IL CAFFÈ: tradizionalmente si sono sempre utilizzate miscele con alta percentuale di robusta, quindi piuttosto rotonde, amare e corpose. Per ottenere una bevanda di qualità, è meglio optare per un 100% arabica, blend o anche monorigine, possibilmente specialty, e quindi di livello superiore. In questo modo, avremo un profilo aromatico più ampio ed elegante.

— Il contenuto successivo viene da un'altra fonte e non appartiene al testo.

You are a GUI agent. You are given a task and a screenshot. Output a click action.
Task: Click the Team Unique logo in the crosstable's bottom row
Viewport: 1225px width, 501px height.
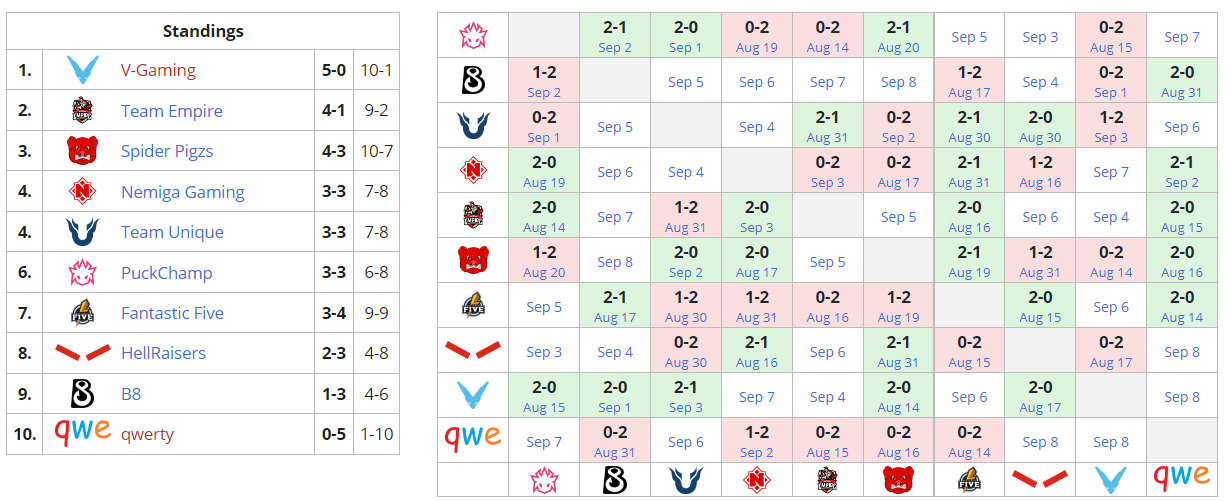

LA MACINATURA: i chicchi vanno macinati al momento, altrimenti si perde gran parte degli aromi. La polvere deve essere molto fine, ancor più sottile di quella per l’espresso, perché altrimenti il fondo risulterebbe sgradevole e non si depositerebbe così facilmente.

RAPPORTO ACQUA/CAFFÈ: solitamente si utilizza la proporzione base di 1:10, quindi 1 grammo di polvere di caffè per 10 grammi di acqua.

LA TEMPERATURA DELL’ACQUA: l’acqua va portata a una temperatura di circa 92/93°C.

I TEMPI: i tempi variano a seconda della quantità di caffè e acqua. Una volta portata alla temperatura adatta, solitamente si lascia infondere la bevanda per circa 1 minuto e 30/45 secondi.

IL SERVIZIO: il caffè macinato finemente precipita verso il basso, si lascia decantare e poi si serve con tutti i fondi. La tazza è generalmente di forma cilindrica.